[Short task] Revise the material below so that every "GUI agent" becomes "screen agent", keeping all other text unchanged.

[Records for locating displayed items]
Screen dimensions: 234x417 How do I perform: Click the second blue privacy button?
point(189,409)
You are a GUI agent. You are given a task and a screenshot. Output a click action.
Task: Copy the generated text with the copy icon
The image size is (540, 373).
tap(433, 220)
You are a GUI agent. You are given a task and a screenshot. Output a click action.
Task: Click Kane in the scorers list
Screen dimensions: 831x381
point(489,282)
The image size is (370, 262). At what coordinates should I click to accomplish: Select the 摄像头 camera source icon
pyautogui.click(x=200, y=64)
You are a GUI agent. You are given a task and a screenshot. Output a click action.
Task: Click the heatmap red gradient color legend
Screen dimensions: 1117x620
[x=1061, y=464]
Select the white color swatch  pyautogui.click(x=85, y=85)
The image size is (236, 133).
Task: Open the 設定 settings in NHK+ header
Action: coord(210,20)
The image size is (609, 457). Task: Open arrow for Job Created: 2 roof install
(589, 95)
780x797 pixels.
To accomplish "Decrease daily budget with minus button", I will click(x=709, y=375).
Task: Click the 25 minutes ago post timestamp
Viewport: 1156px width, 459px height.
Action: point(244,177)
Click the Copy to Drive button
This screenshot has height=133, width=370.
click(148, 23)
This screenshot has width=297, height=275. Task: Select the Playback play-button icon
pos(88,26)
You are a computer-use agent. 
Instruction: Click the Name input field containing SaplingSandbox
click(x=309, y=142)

[Reply]
Screen dimensions: 234x417 How do I perform: Click the second blue privacy button?
point(189,409)
You are a screen agent. You are given a task and a screenshot. Output a click action.
Task: Copy the generated text with the copy icon
The image size is (540, 373).
tap(433, 220)
You are a screen agent. You are given a task and a screenshot. Output a click action.
Task: Click Kane in the scorers list
Screen dimensions: 831x381
point(489,282)
The image size is (370, 262). At what coordinates should I click to accomplish: Select the 摄像头 camera source icon
pyautogui.click(x=200, y=64)
You are a screen agent. You are given a task and a screenshot. Output a click action.
Task: Click the heatmap red gradient color legend
Screen dimensions: 1117x620
[x=1061, y=464]
Select the white color swatch  pyautogui.click(x=85, y=85)
The image size is (236, 133).
Task: Open the 設定 settings in NHK+ header
Action: coord(210,20)
The image size is (609, 457). Task: Open arrow for Job Created: 2 roof install
(589, 95)
780x797 pixels.
To accomplish "Decrease daily budget with minus button", I will click(x=709, y=375).
Task: Click the 25 minutes ago post timestamp
Viewport: 1156px width, 459px height.
Action: point(244,177)
Click the Copy to Drive button
This screenshot has height=133, width=370.
click(148, 23)
This screenshot has width=297, height=275. Task: Select the Playback play-button icon
pos(88,26)
You are a computer-use agent. 
Instruction: Click the Name input field containing SaplingSandbox
click(x=309, y=142)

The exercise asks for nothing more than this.